Pregúntense: ¿son libres? Muchos se inclinan a contestar “sí “ si están relativamente seguros en un sentido material y no tienen que inquietarse acerca del mañana; si no dependen de nadie para la subsistencia o para la elección de las condiciones de vida. Pero ¿es esto libertad? ¿Se trata sólo de condiciones exteriores? …

Al hablar sobre diferentes temas, he notado lo difícil que es el transmitir, aunque sea a una persona bien conocida, la comprensión que se tiene hasta del tema más ordinario. Nuestro idioma es demasiado pobre para descripciones completas y exactas. Más tarde, encontré que esta falta de comprensión entre un hombre y otro es un fenómeno matemáticamente ordenado, tan preciso como las tablas de multiplicar. En general, depende de la así llamada “psique” de la gente de que se trata y, en particular, del estado de su psique en un momento dado.

La verdad de esta ley puede verificarse a cada paso. Para ser comprendido por un hombre, no sólo es necesario para el que habla saber cómo hablar, sino también para el que escucha saber cómo escuchar. Y es por esto que puedo decir que si yo hablara del modo que considero exacto, todos aquí, con muy pocas excepciones, pensarían que estoy loco. Pero como ahora tengo que hablar para mi auditorio tal cual es, y mi auditorio tendrá que escucharme, primero debemos establecer la posibilidad de un entendimiento común. Mientras hablamos, debemos señalar gradualmente los hitos de una conversación productiva. Todo lo que quiero sugerir en este momento es que traten de mirar los fenómenos y cosas que les rodean, especialmente a ustedes mismos desde un punto de vista, desde un ángulo, que puede ser diferente a lo que es usual o natural para ustedes. Sólo mirar, porque el hacer más sólo es posible con el deseo y la cooperación del que escucha, cuando el que escucha deja de escuchar pasivamente y empieza a hacer, es decir, cuando se mueve hacia un estado activo.
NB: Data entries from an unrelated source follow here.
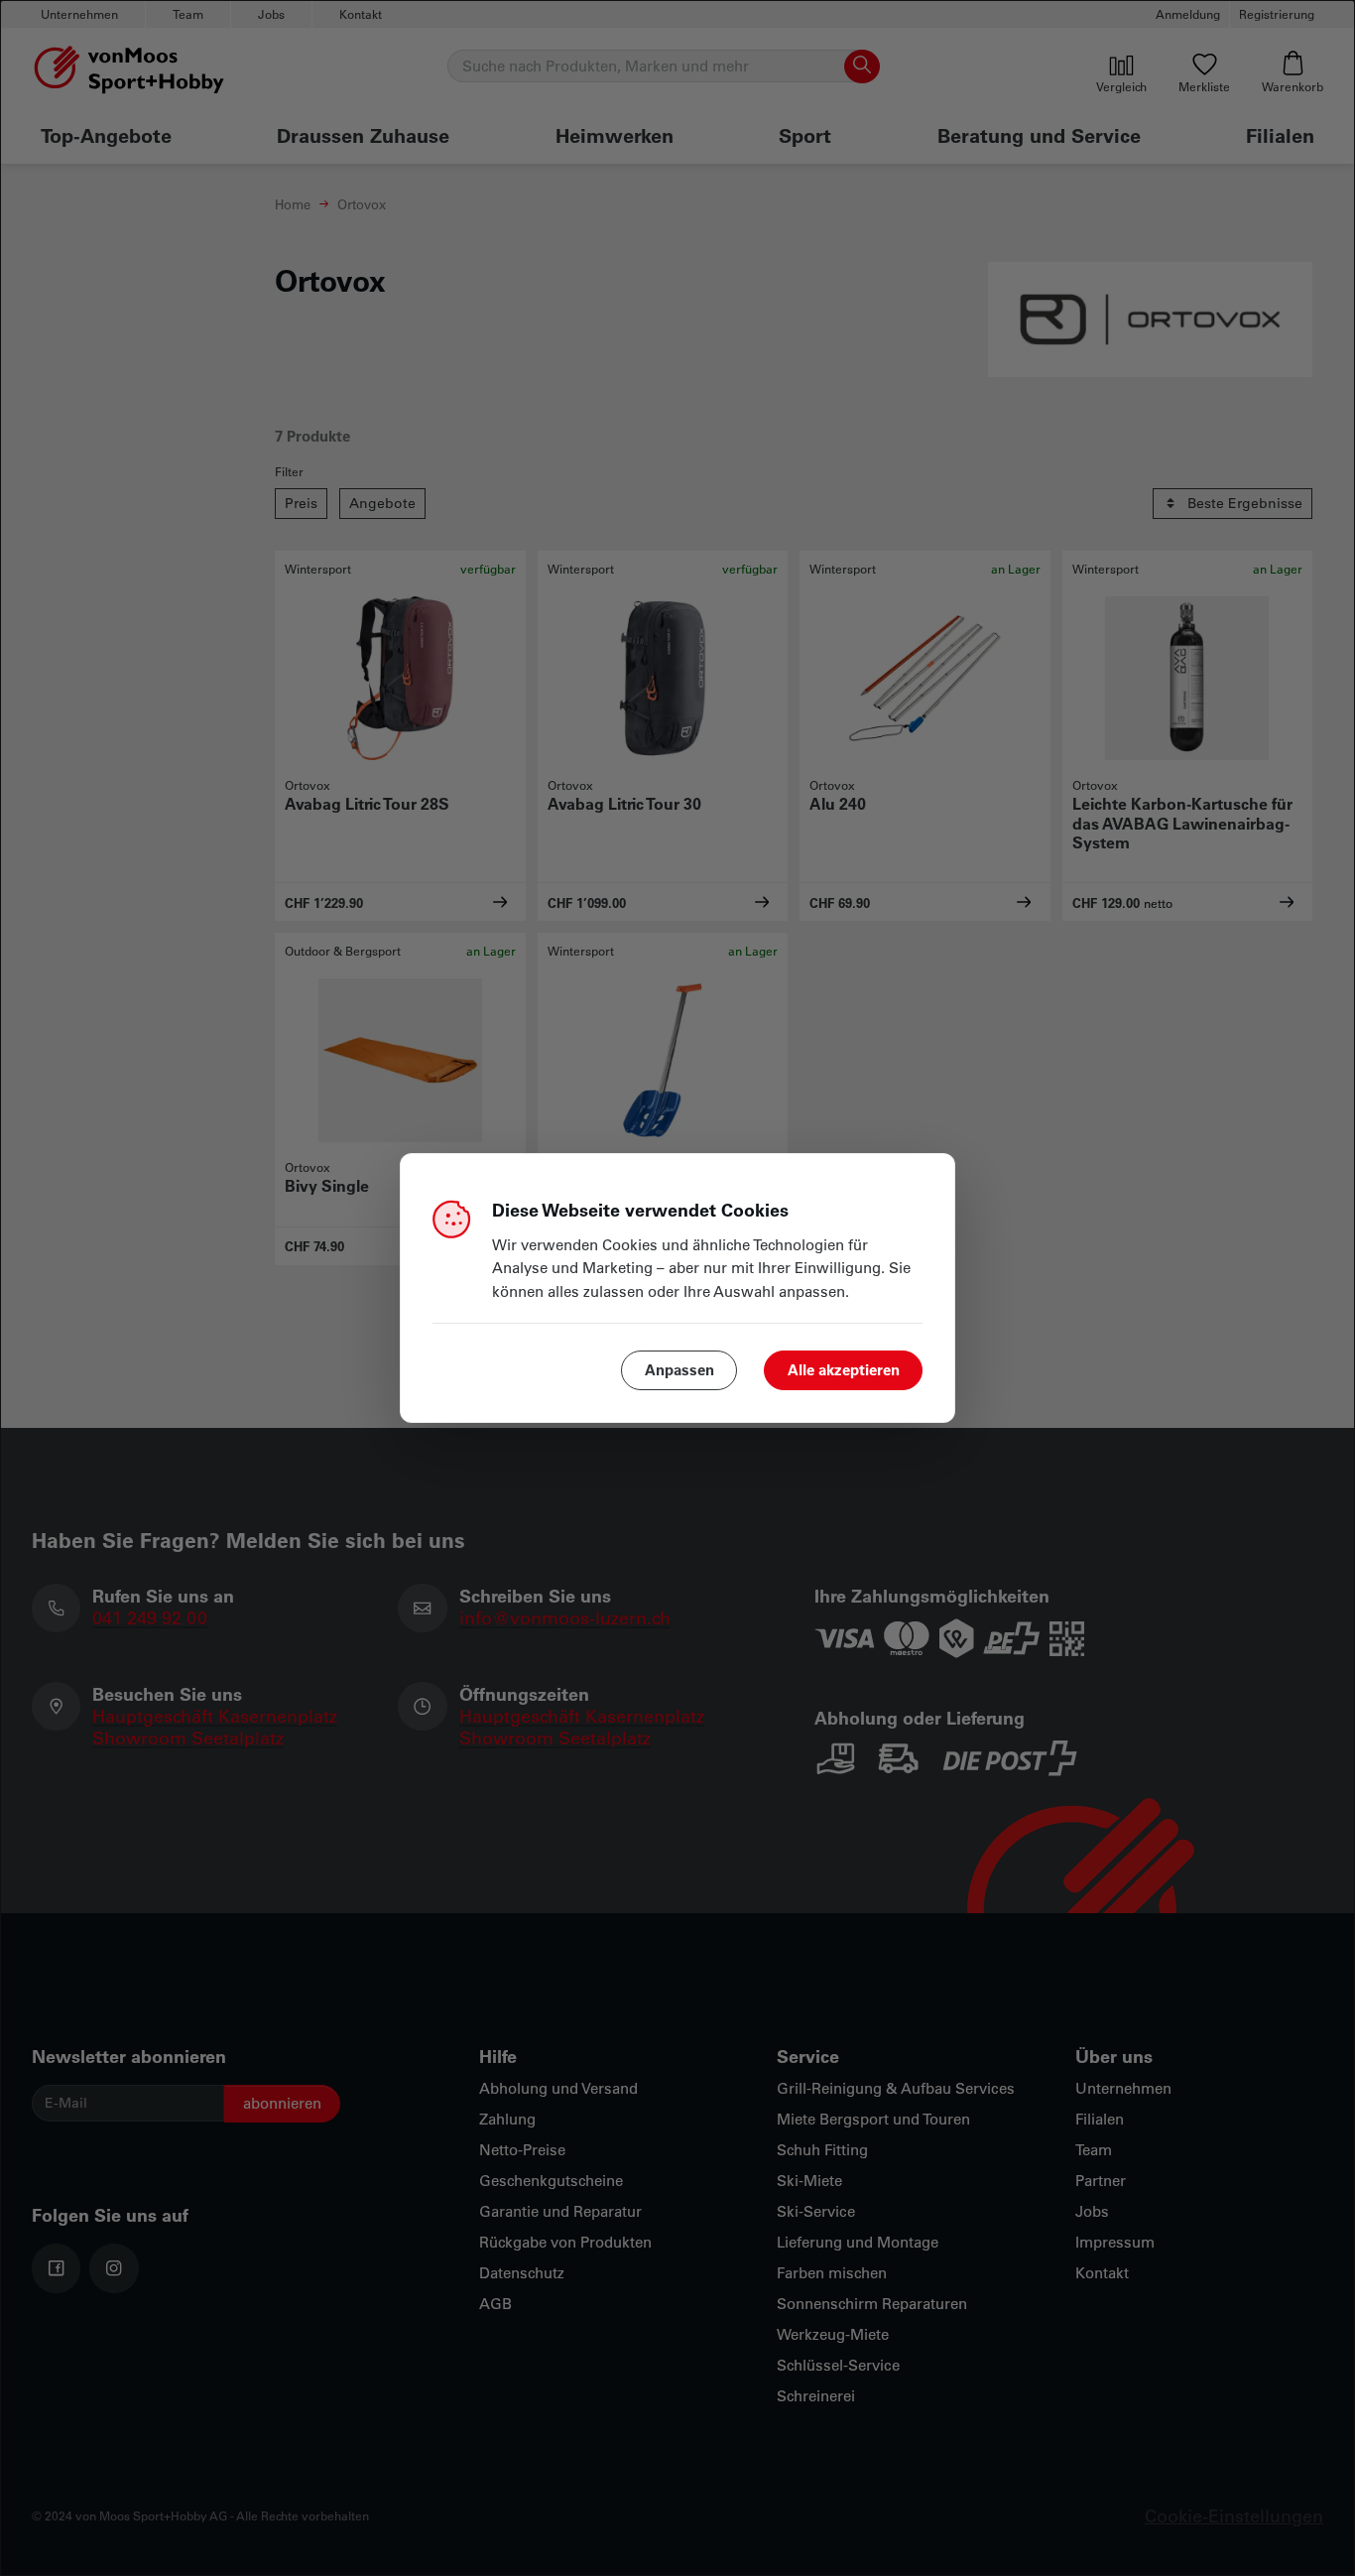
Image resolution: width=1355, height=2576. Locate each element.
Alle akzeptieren (844, 1369)
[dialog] (677, 1288)
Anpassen (679, 1369)
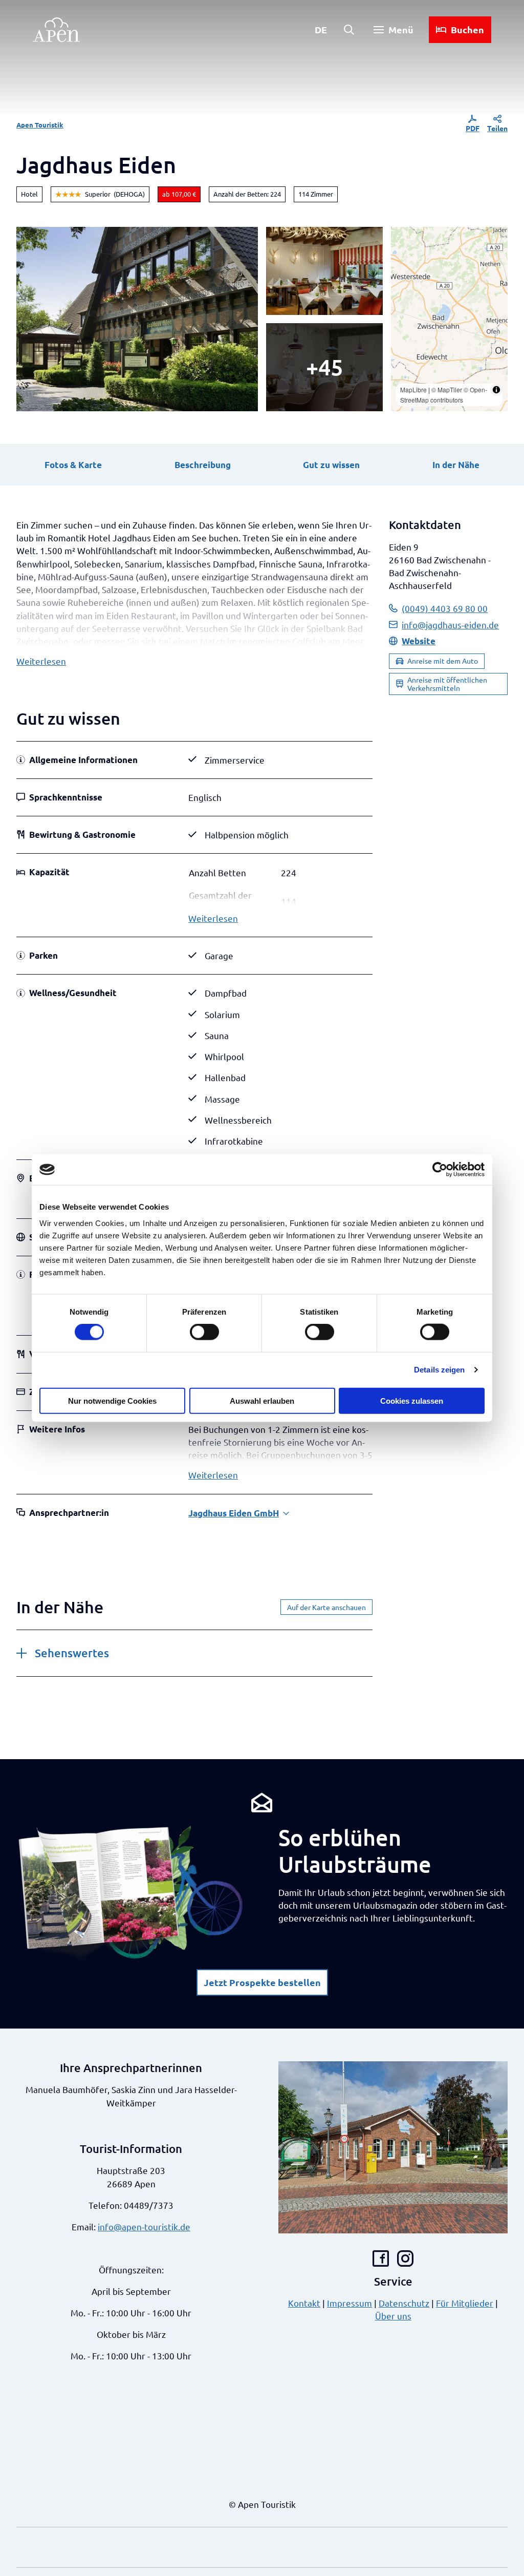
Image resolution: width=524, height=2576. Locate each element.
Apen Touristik (39, 124)
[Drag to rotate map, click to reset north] (403, 269)
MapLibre (413, 389)
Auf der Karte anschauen (326, 1607)
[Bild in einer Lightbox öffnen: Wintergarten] (324, 367)
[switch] (204, 1332)
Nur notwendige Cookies (112, 1400)
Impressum (349, 2302)
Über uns (393, 2315)
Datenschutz (404, 2302)
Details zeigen (439, 1369)
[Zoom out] (403, 254)
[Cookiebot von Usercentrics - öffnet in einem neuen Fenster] (440, 1169)
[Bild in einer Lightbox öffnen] (131, 1892)
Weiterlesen (41, 661)
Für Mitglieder (464, 2302)
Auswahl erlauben (262, 1400)
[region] (449, 319)
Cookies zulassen (411, 1400)
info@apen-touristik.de (144, 2226)
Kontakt (304, 2302)
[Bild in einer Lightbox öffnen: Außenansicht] (137, 319)
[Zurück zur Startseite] (56, 29)
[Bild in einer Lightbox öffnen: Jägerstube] (324, 271)
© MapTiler (446, 389)
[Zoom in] (403, 239)
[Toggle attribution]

Muy a menudo, al conversar con la gente, se oye la opinión directa o implícita de que al hombre, tal como lo encontramos en la vida ordinaria, se lo podrá considerar casi el centro del universo, el ‘‛ápice de la creación” o, en cualquier caso, una entidad grande e importante, cuyas posibilidades son casi ilimitadas, sus poderes casi infinitos. Pero aun con tales puntos de vista hay ciertas reservas: dicen que para esto se necesitan condiciones excepcionales, circunstancias especiales, inspiración, revelación, etc. Sin embargo, si examinamos esta concepción del “hombre”, vemos de inmediato que está formada por características que pertenecen no a un hombre, sino a varios individuos conocidos o supuestamente diferentes. En la vida real, nunca encontramos a tal hombre, ni en el presente, ni como personaje histórico en el pasado, ya que cada hombre tiene sus propias debilidades y si se mira más de cerca, se designa el espejismo de grandeza y de poder.

Pero la cosa más interesante no es que la gente disfrace a los demás con este espejismo, sino que, debido a una característica peculiar de su propia psique, lo transfiera a sí misma, si no en su totalidad, por lo menos en parte, como un reflejo. Y así, aunque las personas son casi nulidades, se imaginan ser ellas mismas este tipo colectivo o algo muy parecido.

Mas si un  hombre sabe cómo ser sincero consigo mismo —no sincero como usualmente se entiende esa palabra, sino despiadadamente sincero- entonces a la pregunta: “¿Que es usted?” no esperara una contestación reconfortante. Por lo tanto, sin esperar que ustedes se aproximen a experimentar por si’ mismos sobre lo que estoy hablando, sugiero que para comprender mejor lo que quiero decir, cada uno de ustedes ahora debería hacerse a sí mismo la pregunta: “¿Qué soy yo‛?” Estoy seguro que el 95 por ciento de ustedes se quedara perplejo con esta pregunta y contestará con otra: “¿Qué quiere usted decir?‛’.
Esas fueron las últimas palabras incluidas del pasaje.